Paula Gomes é professora do Departamento de Química e Bioquímica da FCUP e investigadora do grupo Orchids do LAQV-REQUIMTE. (Foto: DR)

Uma viagem que mudou a humanidade

Outro dos projetos que acabam de obter financiamento por parte da FCT chama-se «Diversidade humana no espaço da circum-navegação de Magalhães: genética, história e cultura» e é liderado pela investigadora Luísa Pereira, do Instituto de Investigação e Inovação em Saúde da Universidade do Porto (i3S).

Focando-se nos “vários grupos humanos, diferentes e comparativamente exóticos quando comparados com o fundo mediterrânico que compunha a tripulação da frota de Magalhães”, este projeto “vai aplicar uma abordagem multidisciplinar (Biologia-Genética Populacional Humana, História Antropológica, Geografia-dinâmica populacional, e Artes e Comunicação de Ciência-tradução para linguagem leiga e narrativas visuais), centrada no contacto entre os diversos grupos encontrados durante essa viagem e representações subsequentes da diversidade humana”.

No fundo, explica Luísa Pereira, “estamos interessados na variabilidade humana ao longo do espaço – da Europa, à América, Sudeste Asiático, África e de volta à Europa – e também ao longo do tempo, pela comparação de populações e suas dinâmicas desde o início do século XVI até ao presente e pela contextualização de ambientes social, cultural e político nos quais foram representadas como diversas”.

O projeto divide-se em três work-packages distintos. O primeiro  consistirá num estudo de genética populacional dos povos conectados por esta viagem, incluindo o grupo heterogéneo de pessoas da Bacia do Mediterrâneo que viajou e os povos encontrados nos três continentes. “Vamos centrar-nos em algumas características fenotípicas como cor da pele, olhos e cabelo, e proporções corporais e genotipar um chip genómico com cerca de um milhão de variantes cobrindo todos os genes e relacioná-los com as medidas quantitativas destas características”, explica Luísa Pereira.

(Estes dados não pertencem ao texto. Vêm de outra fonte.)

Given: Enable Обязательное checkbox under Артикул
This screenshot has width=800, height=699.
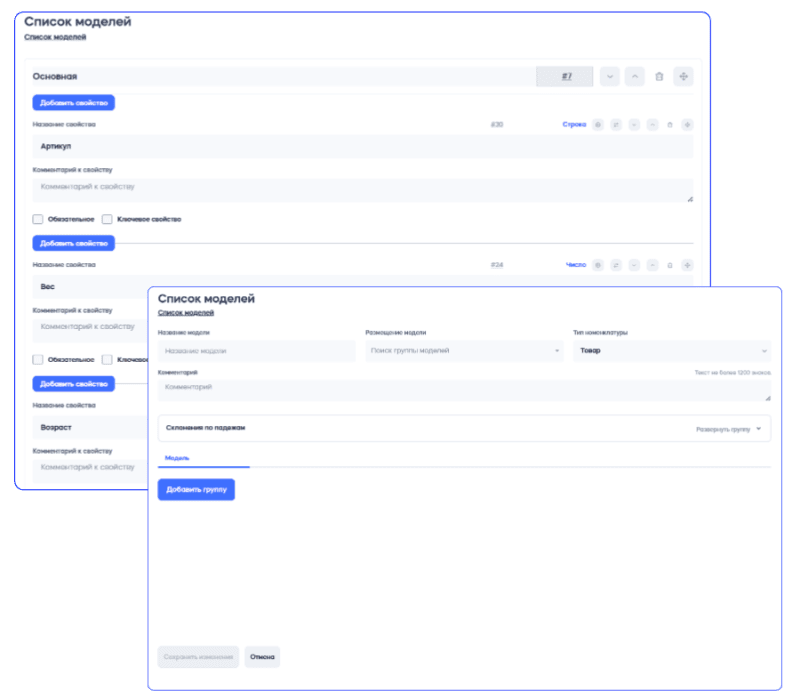Looking at the screenshot, I should (x=38, y=219).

Os restantes work-packages contemplam uma contextualização antropológica e histórica da viagem de Magalhães – a cargo de Cristiana Bastos, do Instituto de Ciências Sociais da Universidade de Lisboa (ICS-Ulisboa) – e a realização de diversas  atividades de arte e comunicação  a desenvolver pela equipa de Comunicação liderada por Júlio Borlido, do i3S. Estas  incluirão uma instalação artística interativa, ferramentas educacionais, entre outras abordagens educacionais e artísticas pensadas de modo a “traduzir e disseminar as descobertas do projeto e imergir a sociedade em valores de multiculturalismo e igualdade baseados em diversidade”.

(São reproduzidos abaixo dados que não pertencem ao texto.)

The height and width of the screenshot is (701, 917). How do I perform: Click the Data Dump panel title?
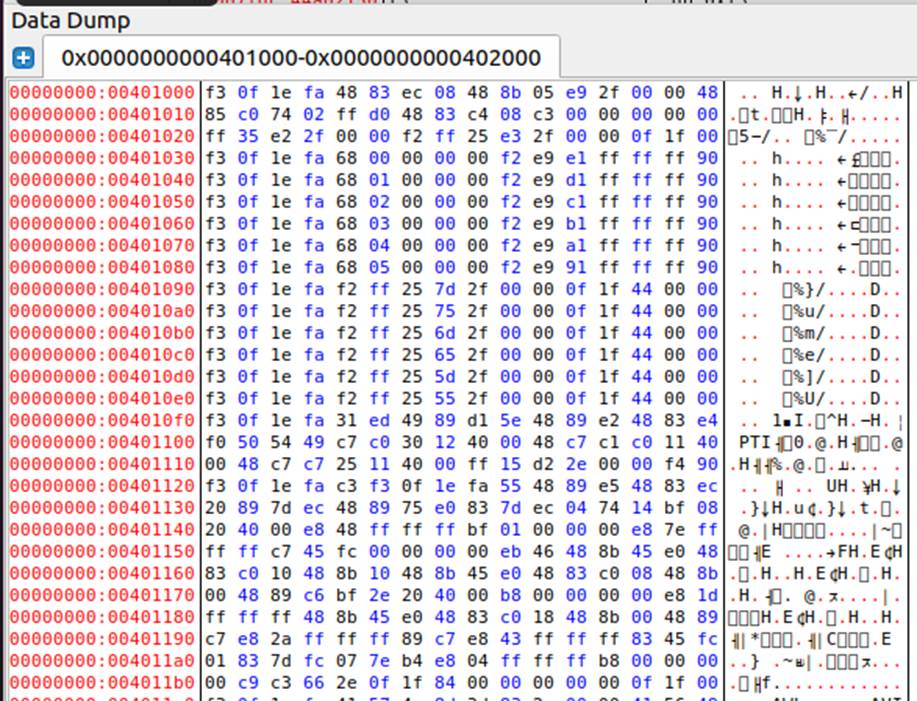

Luísa Pereira é a líder do grupo de investigação em Diversidade Genética do i3S. (Foto: i3S)

Em defesa das abelhas

O terceiro projeto distinguido pela CFT chama-se BEESNESS e vai juntar equipas do Centro Interdisciplinar de Investigação Marinha e Ambiental (CIIMAR), da Cardiff University (Reino Unido) e das universidades brasileiras UNICAMP e UNIOESTE num esforço de compreender e prevenir o declínio das abelhas na região do Vale do São Francisco.

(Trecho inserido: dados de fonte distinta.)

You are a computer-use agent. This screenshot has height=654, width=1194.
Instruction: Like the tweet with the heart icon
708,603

Coordenada pela investigadora Laura Guimarães, do CIIMAR, a equipa, que envolve também especialistas em ecologia de abelhas brasileiras, toxicologia ambiental e química, vai estudar a gestão da polinização e da agricultura sustentável na maior região exportadora de frutas do Brasil, relacionando-as com a diversidade e dinâmica das populações de abelhas.

Para o efeito, serão investigadas áreas naturais e lavouras de manga e maracujá. O conhecimento da fauna apícola local permitirá ainda explorar até que ponto os agrotóxicos (pesticidas) utilizados nas culturas agrícolas convencionais interferem na dinâmica das populações de abelhas.

Laura Guimarães coordena o grupo de investigação em Toxicologia Ambiental Marinha e Costeira (METOX) do CIIMAR.

Mais de 2 milhões de financiamento

No total, a Fundação para a Ciência e Tecnologia vai distribuir um financiamento de 2,3 milhões de euros por oito projetos de investigação e inovação a realizar ao longo dos próximos três anos, em diferentes áreas associadas à circum-navegação.

Para além dos três da U.Porto, foram ainda contemplados mais cinco projetos liderados por equipas da Fundação Gaspar Frutuoso, do Instituto Superior Técnico, da Universidade de Aveiro e da Universidade do Minho.